Every other week, aftermarketNews.com offers an interview with a high-profile individual in the automotive aftermarket. We give executives free rein to express their views on anything from the state of their corporations to recent legislative news to future trends in their niche markets. Here you see what matters to the newsmakers themselves.

Our latest edition of “Executive Interview” features Craig Anderson, president of Hercules Tire & Rubber Co.

Fifty-two years ago, a group of 21 retreaders got together to create their own supply program, focused on their specific needs. Retreading is no longer part of the equation, but Hercules Tire & Rubber Co. – now with 39 shareholder dealers – remains focused on meeting dealer needs. Since selling its retreading business to Cooper Tire & Rubber Co. in 2001, Hercules has redoubled its private brand and distribution efforts.

While Hercules has grown quietly, preferring to remain out of the spotlight, every year brings line expansions, new products and other enhancements designed to help its members and dealer customers grow their businesses.
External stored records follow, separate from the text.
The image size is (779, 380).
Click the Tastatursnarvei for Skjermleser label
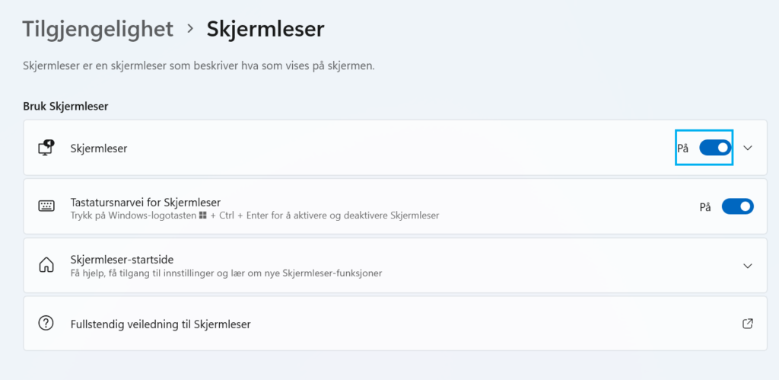145,202
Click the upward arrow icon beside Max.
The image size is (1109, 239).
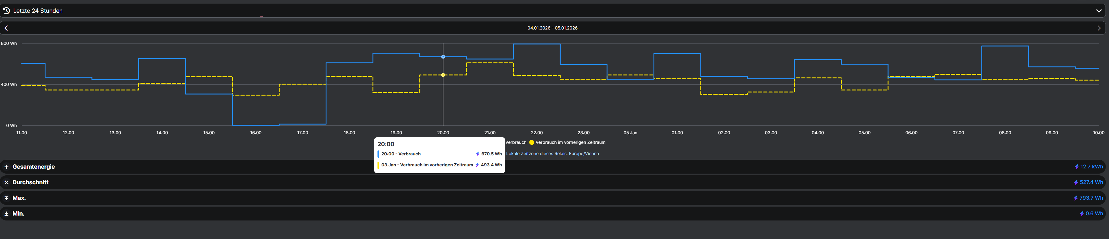click(x=6, y=198)
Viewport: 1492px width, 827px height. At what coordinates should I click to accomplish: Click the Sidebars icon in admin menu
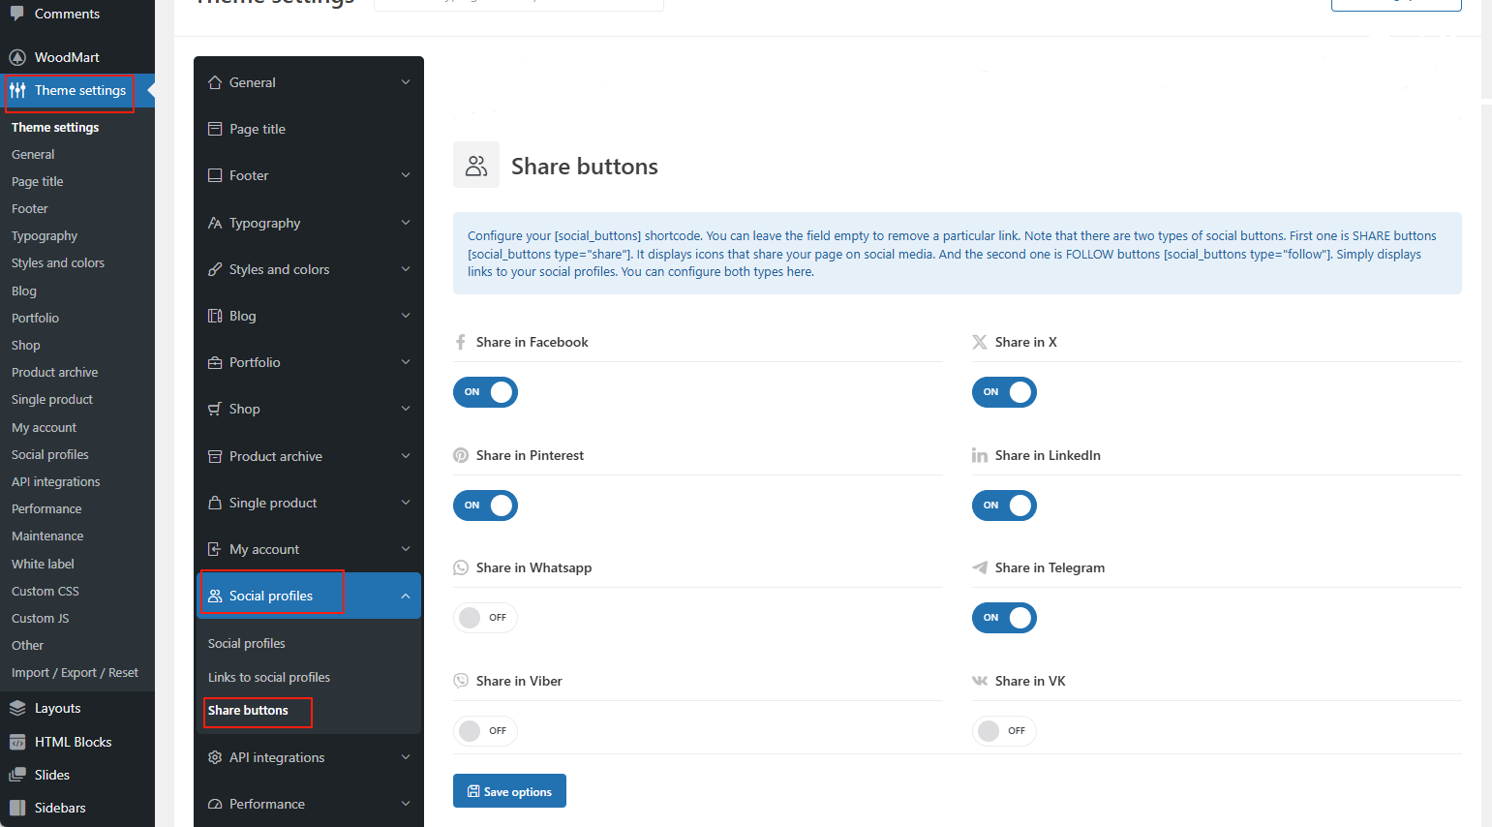coord(17,808)
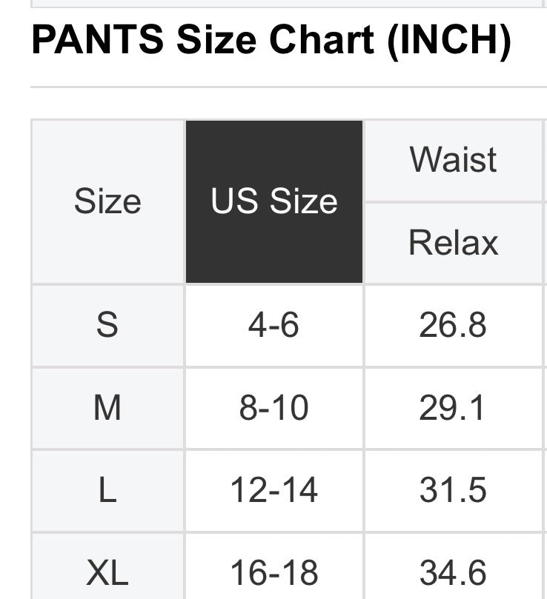Select the S size row label
Image resolution: width=547 pixels, height=599 pixels.
[x=107, y=325]
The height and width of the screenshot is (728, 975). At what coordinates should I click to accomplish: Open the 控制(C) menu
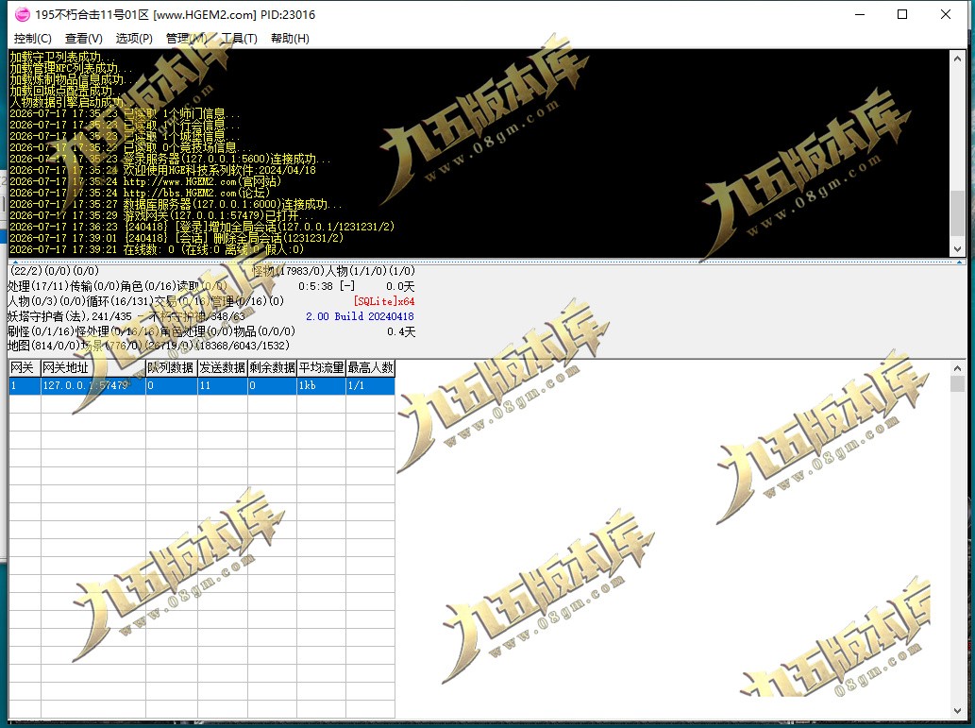coord(32,39)
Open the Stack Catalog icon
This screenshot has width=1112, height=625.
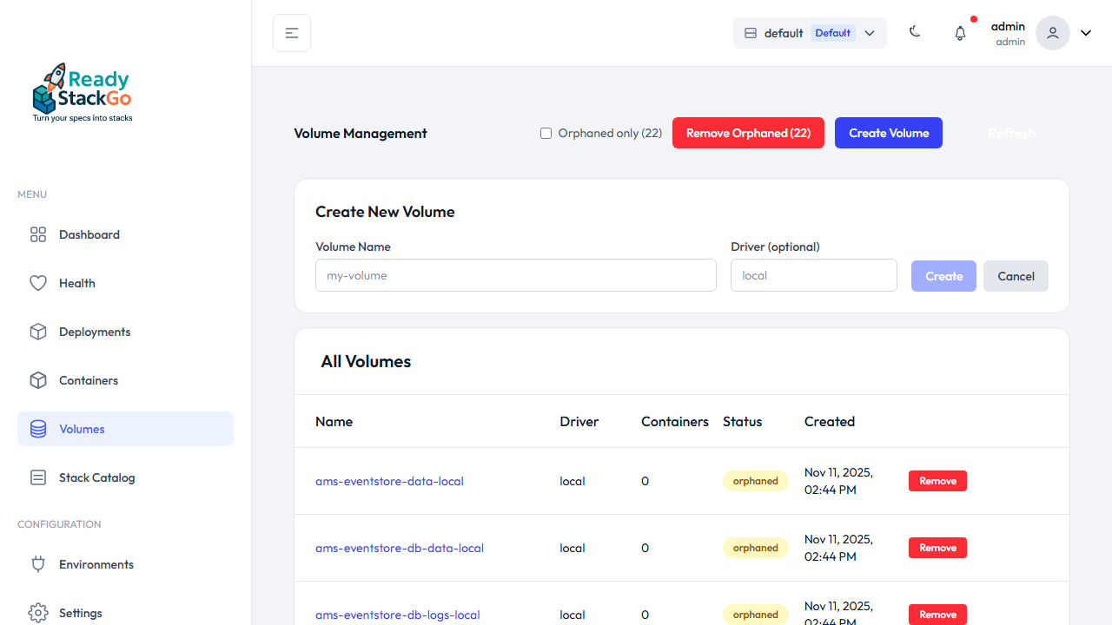37,477

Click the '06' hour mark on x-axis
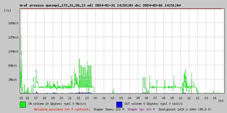click(146, 98)
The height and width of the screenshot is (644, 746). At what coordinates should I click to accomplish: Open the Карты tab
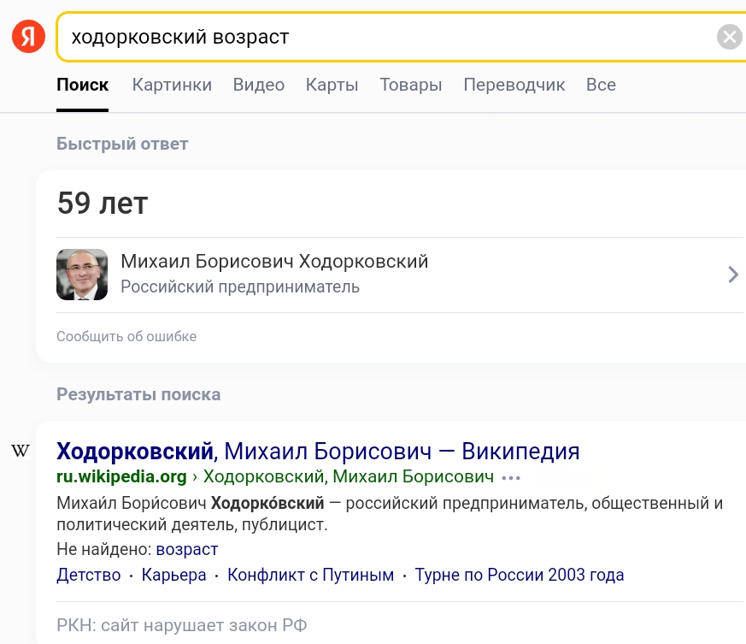click(x=332, y=85)
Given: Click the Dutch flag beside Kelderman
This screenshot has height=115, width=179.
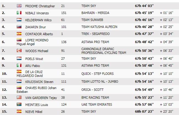Looking at the screenshot, I should [x=19, y=20].
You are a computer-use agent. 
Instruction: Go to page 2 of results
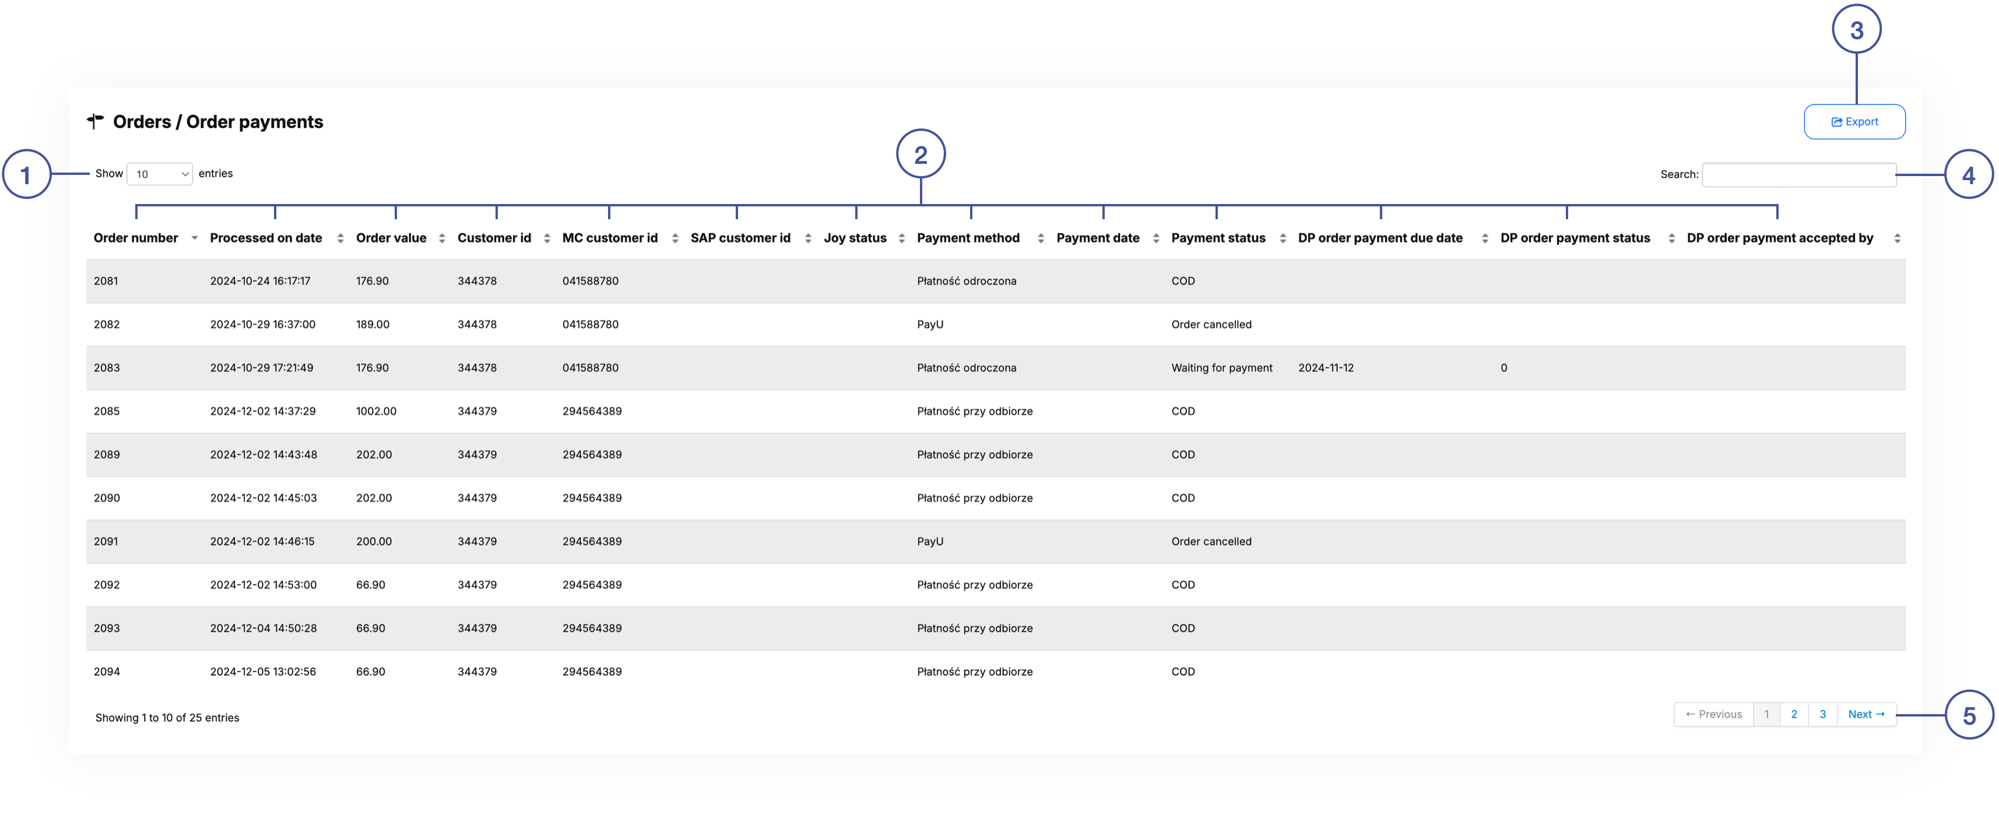pyautogui.click(x=1793, y=714)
Even after selling off its core retreading business, Hercules posted its best sales year ever in 2002, and again in 2003, and saw each of its divisions turn a profit in 2003. Craig Anderson, president, sat for an interview with Jim Smith, editor of Tire Review magazine in April. The two discussed how the changes impacted Hercules, the company’s plans in the future, and how he sees the market moving in the near-term.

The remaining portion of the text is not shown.